La cláusula que se introduzca en la Constitución acabará siendo una obviedad, porque no fijará el porcentaje de desviación del déficit y además contará con excepciones. Quedará no como una regla que cumplir, sino como un principio de equilibrio presupuestario que ha de tenerse en cuenta. El meollo de la cuestión estará en la ley orgánica que la concrete. Si esto es así, no habría que ponerse en pie de guerra, como si se tratase del fin del Estado social, tal como gesticulan los sindicatos. El miedo es que la cláusula sirva de excusa para recortar el gasto social, pero eso es engañarse tanto como pensar que los mercados quedan tranquilizados por la reforma constitucional. El gasto social se reducirá si no se quiere equilibrar el presupuesto con un aumento de ingresos o si se orienta el gasto hacia medidas que desatiendan las políticas sociales. El PP presume de ser el adalid del déficit cero, pero ahí están las comunidades autónomas gobernadas por sus dirigentes o el Ayuntamiento de Madrid, para demostrar lo contrario. El despilfarro no es de los gobiernos socialistas ni todo déficit se debe al despilfarro, pero la derecha y la propia izquierda han ayudado a cultivar la imagen de que el equilibrio presupuestario es de derechas y el endeudamiento público es de izquierdas. Por eso el PP se ha apuntado presto a esta reforma constitucional que le sirve de propaganda de su ideología liberal, a la vez que de descrédito de un Gobierno que entra en el redil de la ortodoxia económica de los mercados.

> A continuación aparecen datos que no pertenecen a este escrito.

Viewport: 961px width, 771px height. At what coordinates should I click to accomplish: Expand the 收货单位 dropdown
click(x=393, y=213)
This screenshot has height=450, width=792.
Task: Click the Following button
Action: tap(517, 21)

Lo que indigna no es el contenido de la reforma constitucional Es la forma de hacerla. Una improvisación del presidente Zapatero y una frivolidad del Gobierno y del PP, a la que se suma el PSOE. En cuatro años Gobierno y oposición han sido incapaces de revisar la Constitución en asuntos en los que aparentemente estaban de acuerdo, y al final de la legislatura, poniéndole voz a los deseos de Merkel, el Presidente sorprendió con una propuesta que nunca estuvo encima de la mesa. La ocurrencia asombra incluso a su propio partido, teniendo que aceptar el candidato Rubalcaba la idea de la reforma, una vez que ya habían llegado a un acuerdo Zapatero y Rajoy. El asunto es grave porque refleja el desprecio hacia las formas democráticas y a lo que representa la Constitución, que es tratada como si fuese un decreto-ley que hay que despachar en dos días, sin apenas debate. Todo ello en una legislatura ya conclusa y con unas elecciones a tres meses, que es el escenario adecuado para que democráticamente los partidos propongan y debatan con la ciudadanía sus proyectos de reforma constitucional.
El referéndum no tendría que convocarse para pronunciarse sobre una reforma cuyo contenido podría ser de general aceptación. Pero, dadas las circunstancias, sí es conveniente, pese al gasto que supone, para rechazar el procedimiento seguido, un apaño en la oscuridad entre dos líderes políticos para una reforma innecesaria. Puede que los diputados del PSOE y del PP se comporten como súbditos de sus partidos y apoyen la reforma, pero los ciudadanos tienen derecho a afirmar su condición de tales.
Zapatero remató la soga con la que colgar a Rubalcaba y a su partido. Este arrebato de última hora es una de sus más grandes equivocaciones, pero parece que no quiso irse sin dejar constancia de que es un hombre de Estado. Lamentablemente, ha sucumbido a la tentación de hacerse una estatua para la historia con la Constitución como pedestal. Que las palomas hagan su trabajo.